The study, by Christian Krupke (professor of entomology) and Greg Hunt (professor of genetics and honeybee specialist), explains that the contaminated powder is residue from the seed treatment. What happens is, corn and soybean seeds are treated with neonicotinoids in a talc base to keep them moving through today’s high-tech vacuum seed spreaders when it comes time to plant.

But not all the talc stays attached to the seeds. Some is released as residue due to excessive application or machinery vibrations, or when cleaning the seeders after use, and settles on nearby flowering plants or in the soil. Some even manages to survive the growing year intact on corn pollen.

One of the neonicotinoids, clothianidin (and its precursor, thiamethoxam), was also found regularly, albeit at low levels, in U.S. soils up to 24 months after treated seed was planted. This is the same insecticide, or pesticide already banned across much of Europe, including France, Italy, Germany, the UK and Slovenia.

Several countries, like Germany, have also sued clothianidin maker Bayer CropScience for its role in the manufacture and distribution of the highly toxic pesticide, which is aimed at replacing imidacloprid (whose patent ran out, so it doesn’t bring as much sales revenue to chemical corporations like Bayer CropScience!).

This is the same Bayer that came under the gun in 2010 for its GM rice, which contaminated three fields of genetically pure rice in Germany. The cost, to Bayer, was $1.5 million, but the truth is that the Big Five Frankenfood creators (Bayer, Monsanto, Syngenta, Dow and DuPont) rarely get tagged for their perversion of the natural world, making their takeover of the global seed market and their promotion of monocropping spectacularly successful (and almost complete, thanks to help from Codex Alimentarius).

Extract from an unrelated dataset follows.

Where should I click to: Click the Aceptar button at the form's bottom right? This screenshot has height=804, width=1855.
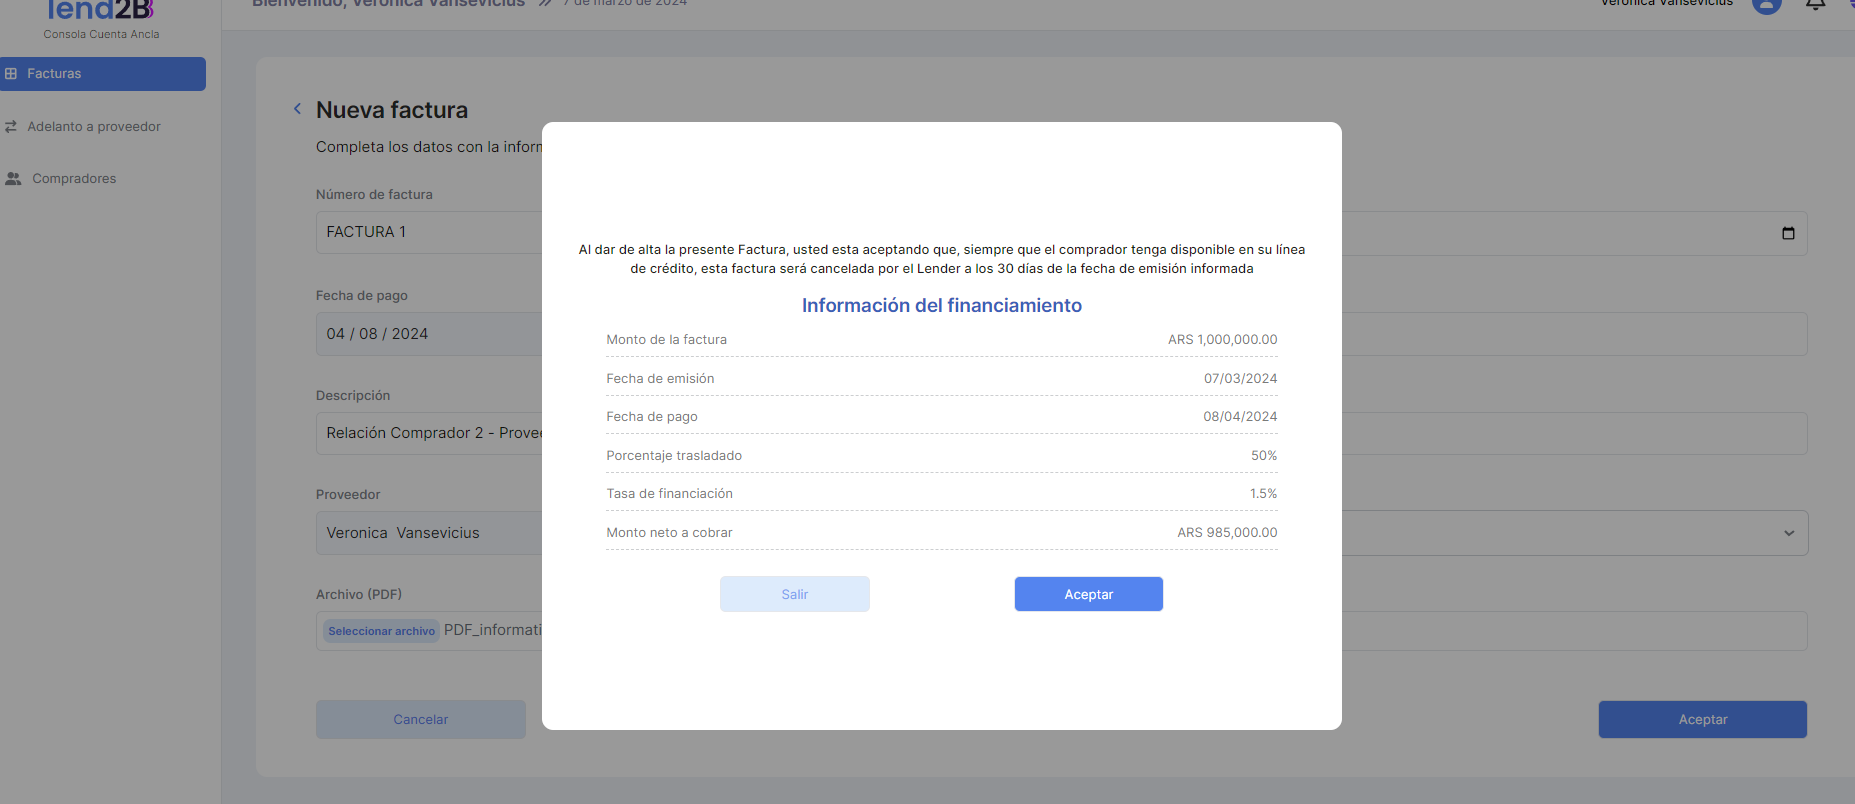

Should you doubt this is true, consider the case of Monsanto in India, where the International Monetary Fund, or IMF, and the World Bank, both pushed regulators, who in turn pushed farmers to buy and sow expensive Monsanto cotton seed, which (because it carries a “terminator” gene) needs to be bought again every year, where once farmers either bought cheap, native cotton seed or saved seed for replanting.

When cotton fields from this GM seed failed to materialize - largely because farmers had been growing native cotton that required less water to survive - farmers lost everything. Many committed suicide by drinking the very (and also expensive) pesticides and weed killers tailor-made to work alongside their GM fields. The final death toll was 125,000.

Surprisingly, Europe - which seems to be dominated by a policy of central control (in everything from finances to law to farming), at least when compared to the U.S. - has been the staunchest opponent of Frankenfoods, from crop chemical to seed.

Not so the U.S., where beekeepers are losing about one-third of hives each and every year. But now the state of California, ever at the forefront of earth-friendly policies, has put forward a right-to-know referendum which will enable residents to find out about genetically engineered foods (i.e., who makes them, what they are, where they are sold) - something the U.S. Food and Drug Administration, or FDA, has stubbornly refused to demand in food labeling.

Nor has the U.S. Environmental Protection Agency (EPA) stepped up to the plate. In fact, it failed to pay attention to reports from its own scientists, and was completely taken in by the deeply flawed Bayer study about clothianidin-treated canola crops.

The situation in the U.S. has now reached what beekeepers and their advocates, like Steve Ellis of the National Honey Bee Advisory Board, are calling a ‘critical tipping point’ beyond which honeybee colonies may not survive to replenish themselves.

Thanks, Bayer et al; we needed that!